August 9: The Planets and Star Wars. The National Youth Orchestra touches two of the most recognizable orchestral music pieces in the world, with an intergalactic theme.
August 10: Edward Gardner directs the LPO. Making a trip through frozen waters and waterfalls in waterfall, the London Philharmonic presents a quartet of pieces, including the Mer of Debussy and Sibelius’s Oceanides, with an aquatic theme. The Mezzo-Soprano Electrizar Aigul Akhmetshina joins, for its debut in the graduation.
August 14: Joe Hisaishi and Steve Reich. The legendary study of the Ghibli study Joe Hisaishi makes his debut in the graduation dance carried out by the Royal Filharmonic Orchestra, interpreting the end of the world to its symphony, inspired by the bombings of Hiroshima and Nagasaki.

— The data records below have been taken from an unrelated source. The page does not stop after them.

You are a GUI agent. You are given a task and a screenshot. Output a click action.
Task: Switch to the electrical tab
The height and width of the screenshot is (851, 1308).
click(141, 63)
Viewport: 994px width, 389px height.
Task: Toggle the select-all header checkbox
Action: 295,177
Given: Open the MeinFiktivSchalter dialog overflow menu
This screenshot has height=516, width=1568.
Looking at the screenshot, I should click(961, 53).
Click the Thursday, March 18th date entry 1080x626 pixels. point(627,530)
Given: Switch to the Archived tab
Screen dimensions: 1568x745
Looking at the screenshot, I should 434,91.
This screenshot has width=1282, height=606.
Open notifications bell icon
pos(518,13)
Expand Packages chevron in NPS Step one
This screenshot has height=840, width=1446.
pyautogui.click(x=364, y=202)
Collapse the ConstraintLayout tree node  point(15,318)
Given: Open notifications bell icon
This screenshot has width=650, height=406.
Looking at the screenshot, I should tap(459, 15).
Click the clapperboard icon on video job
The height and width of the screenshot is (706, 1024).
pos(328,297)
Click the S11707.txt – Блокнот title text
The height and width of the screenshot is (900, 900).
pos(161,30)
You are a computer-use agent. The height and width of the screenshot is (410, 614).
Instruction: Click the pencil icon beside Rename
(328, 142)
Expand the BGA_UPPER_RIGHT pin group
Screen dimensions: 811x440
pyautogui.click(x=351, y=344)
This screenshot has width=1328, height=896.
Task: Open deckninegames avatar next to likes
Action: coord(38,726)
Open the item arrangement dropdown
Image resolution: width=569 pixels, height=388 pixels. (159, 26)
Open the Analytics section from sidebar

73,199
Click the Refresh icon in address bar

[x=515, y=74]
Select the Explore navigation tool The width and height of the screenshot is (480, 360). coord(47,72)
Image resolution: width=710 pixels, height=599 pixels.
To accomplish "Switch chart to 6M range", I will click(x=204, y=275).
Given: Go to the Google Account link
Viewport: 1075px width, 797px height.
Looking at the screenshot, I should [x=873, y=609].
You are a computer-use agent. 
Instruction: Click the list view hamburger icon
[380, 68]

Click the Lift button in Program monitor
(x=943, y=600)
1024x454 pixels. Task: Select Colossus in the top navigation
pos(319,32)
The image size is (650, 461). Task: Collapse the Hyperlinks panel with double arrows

August 23: Mäkelä directs Mahler’s fifth. The Finnish director Klaus Mäkelä is not 30 years old yet, but his electrifying actions have already reached the headlines worldwide. He arrives at the graduation dance with the Dutch Concertgebouw orchestra, to play Mahler’s Fifth Leonine Symphony.
September 7: Angelique Kidjo – African Symphony. “I want to show the world the richness and beauty of African culture,” says the Benin-French music icon Angelique Kidjo or his return to graduation dance. Part of the program of the city of the culture of Bradford, his concert will highlight iconic clues of legends such as Miriam Makeba, Fela Kuti and Youssou N’Dour.

The season concludes with the traditional “last night” on September 13, held by Elim Chan.
The soprano Louise Alder and the trumpeter Alison Balsam will turn stars, along with the traditional popurri of Santies, Pomp and the circumstances and Auld Lang Syne.
The concert will also include the favorite “Easter Egg” by Donat for his first year in charge.
“There is a musical piece that had wanted to enter the graduation dance for some time,” he says, referring to Arthur Benjamin’s storm cloud.
The music was originally written for the thriller of spy of Alfred Hitchcock, The Man who knew too much in 1934; And reorganized by Bernard Herrmann for the Hitchcock remake in Hollywood in 1956.
“The final scene takes place at Albert Hall,” explains Dotan, “and while Jimmy Stewart is chasing this murderer around the building, Bernard Herrmann is carrying out the orchestra on stage, and that is the piece we are including on the last night of the proms.
“It is one of those little winks to the audience that I like to include the duration of the season.”
For those who cannot attend, all concerts will be broadcast on BBC Radio 3 and BBC Sounds, and 25 of the nights will be televised.